Nicht nur deshalb wird auf die Wildbrethygiene bei der Ausbildung besonderer Wert gelegt, der Jäger muss nach dem Gesetz auch "kundigen Person" sein, wenn er Wild verkaufen will.

 

Die 10 Gebote der Wildbrethygiene legte Alexandra den Zuhörern besonders ans Herz.
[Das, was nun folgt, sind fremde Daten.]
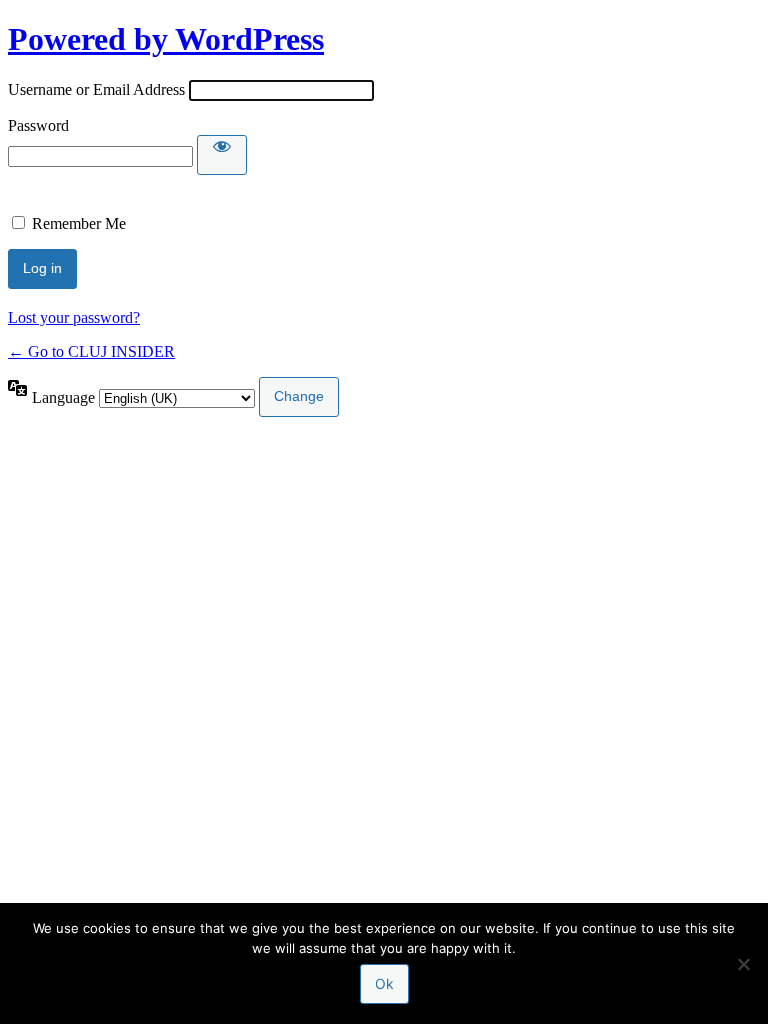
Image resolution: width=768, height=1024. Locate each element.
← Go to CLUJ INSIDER (91, 351)
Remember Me (79, 223)
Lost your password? (74, 317)
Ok (384, 983)
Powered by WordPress (166, 39)
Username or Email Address (96, 89)
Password (38, 125)
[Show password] (222, 155)
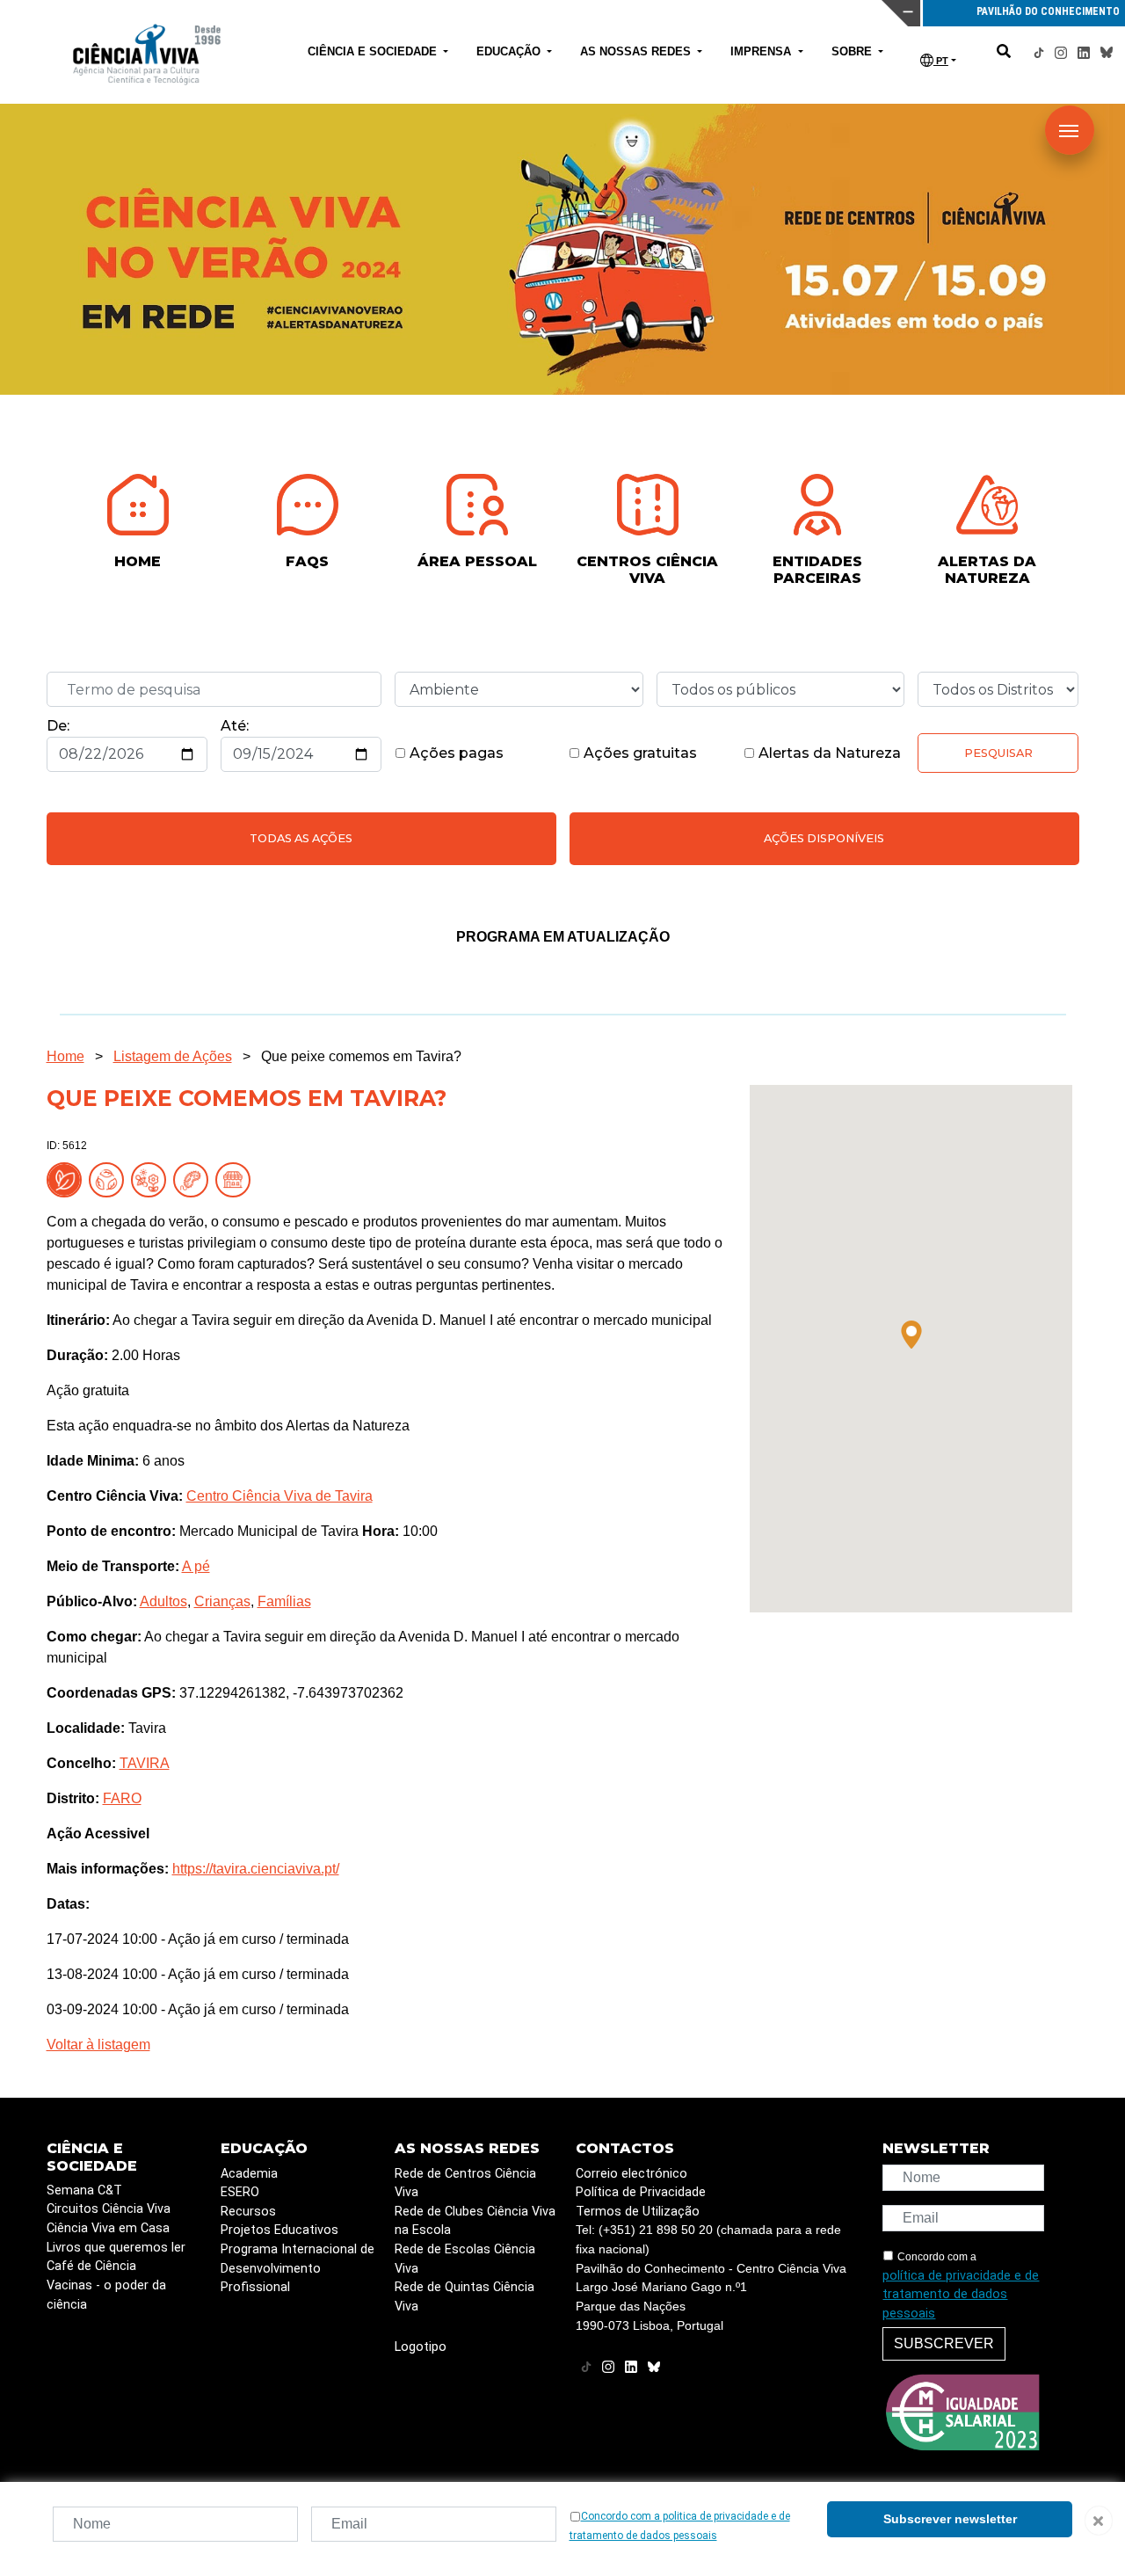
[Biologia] (194, 1179)
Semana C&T (84, 2190)
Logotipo (420, 2347)
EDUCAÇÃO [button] (510, 51)
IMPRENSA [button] (762, 51)
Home (65, 1056)
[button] (911, 1335)
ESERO (240, 2192)
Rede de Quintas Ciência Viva (464, 2297)
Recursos (248, 2211)
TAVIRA (145, 1763)
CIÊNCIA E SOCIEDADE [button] (374, 51)
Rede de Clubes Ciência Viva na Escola (475, 2221)
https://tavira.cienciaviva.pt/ (255, 1868)
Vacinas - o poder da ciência (106, 2295)
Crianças (222, 1601)
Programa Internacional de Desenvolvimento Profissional (297, 2268)
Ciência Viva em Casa (108, 2228)
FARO (122, 1798)
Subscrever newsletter (950, 2519)
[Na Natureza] (68, 1179)
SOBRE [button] (853, 51)
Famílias (284, 1601)
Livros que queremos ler (116, 2247)
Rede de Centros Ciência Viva (465, 2183)
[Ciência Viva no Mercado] (236, 1179)
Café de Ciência (91, 2266)
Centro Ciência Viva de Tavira (279, 1495)
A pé (196, 1566)
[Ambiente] (110, 1179)
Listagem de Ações (172, 1056)
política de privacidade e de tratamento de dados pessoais (960, 2294)
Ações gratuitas (638, 753)
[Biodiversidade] (152, 1179)
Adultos (163, 1601)
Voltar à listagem (98, 2044)
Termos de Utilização (638, 2211)
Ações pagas (455, 753)
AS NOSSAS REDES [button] (637, 51)
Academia (249, 2173)
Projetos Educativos (279, 2230)
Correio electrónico (631, 2173)
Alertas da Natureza (828, 753)
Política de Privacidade (641, 2192)
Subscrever (944, 2343)
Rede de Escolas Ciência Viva (465, 2259)
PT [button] (940, 60)
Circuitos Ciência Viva (109, 2208)
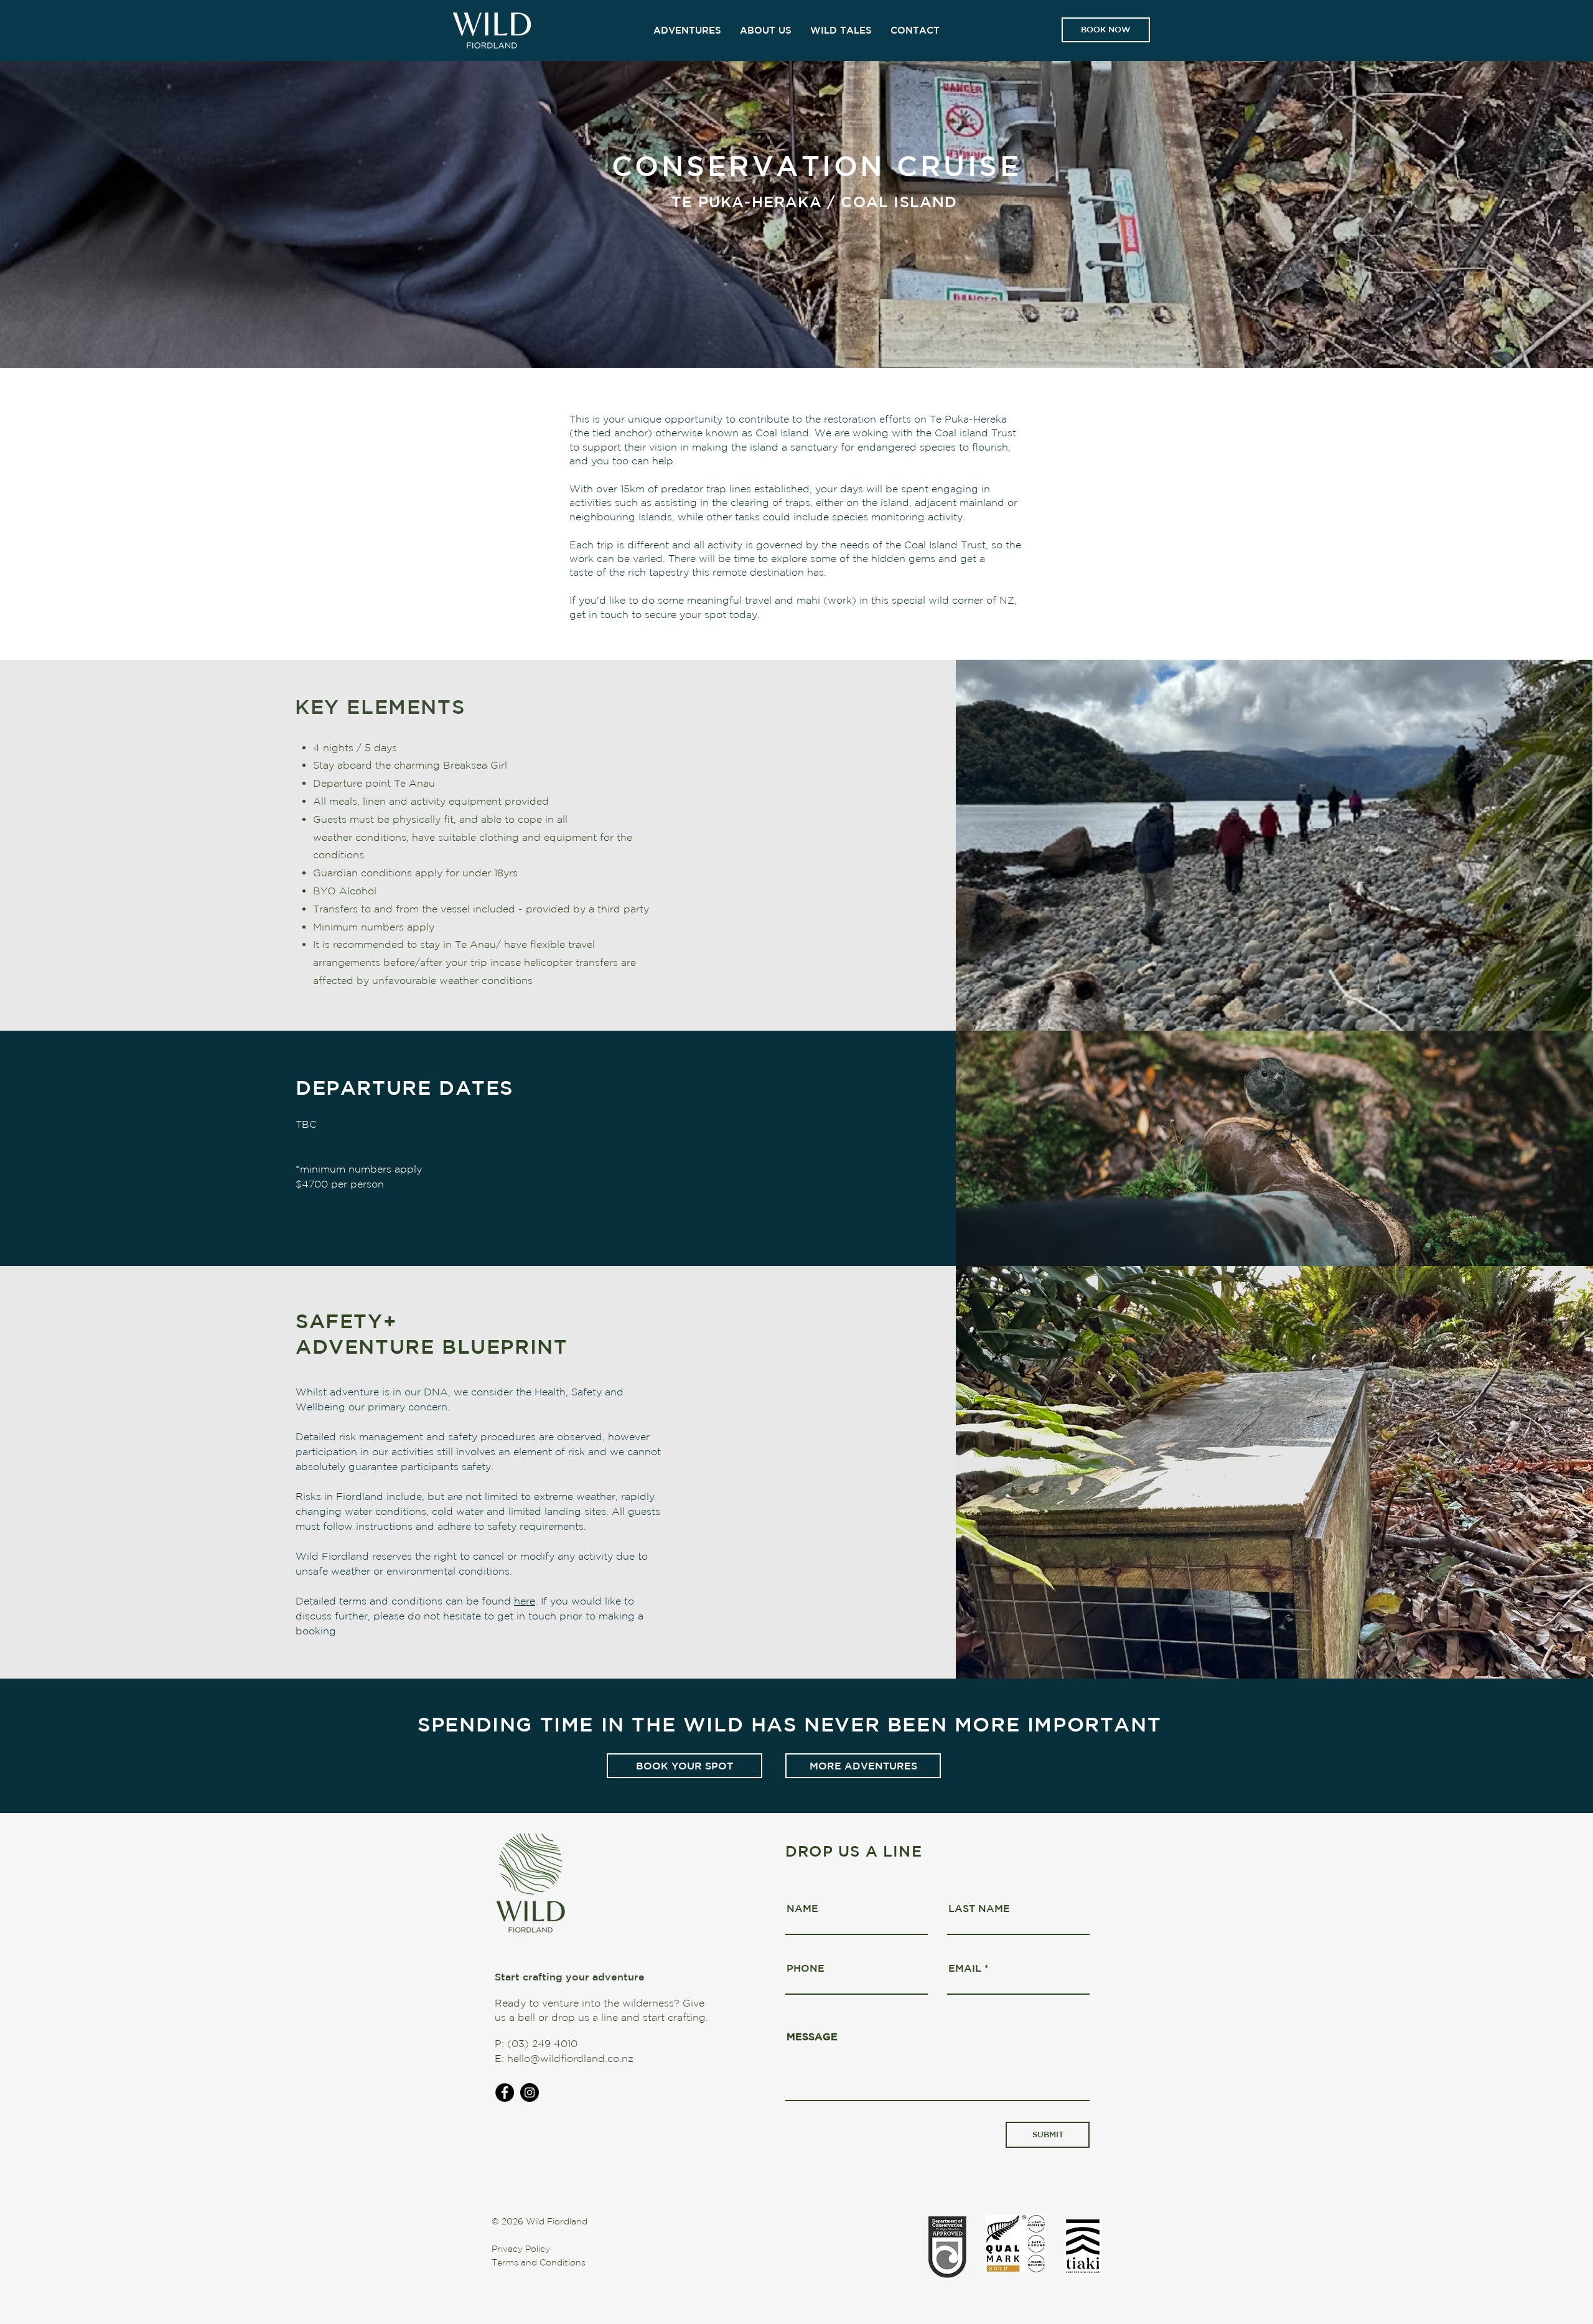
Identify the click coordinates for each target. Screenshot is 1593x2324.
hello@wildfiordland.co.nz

Wie vor dem Schuss das Ansprechen, die Jagdart, der Schuss selber - wo sitzt er - , dann äußere Abnormitäten, schließlich das Aufbrechen und dabei die innerlichen Auffälligkeiten, wichtig das Ausschweißen und die Reinigung, bis hin zur Kühlung, dem Transport und der Verwertung.

 

Für das Lehr- und Prüfungsfach Wildbrethygiene stehen auf dem Lehrplan nur 10 Unterrichtsstunden zur Verfügung; da heißt es aufpassen und viel selbsständig dazu lernen.

 

Etwa ein Drittel des Lehrgangs haben die Teilnehmer des Kurses 2017/18 jetzt etwa hinter sich gebracht. Viel Theorie bisher, aber nun steht mit der Mönchshaujagd am Freitag, 24.November und der Wentaljagd am Samstag, 2.Dezember 2017 die ersehnte Praxis an.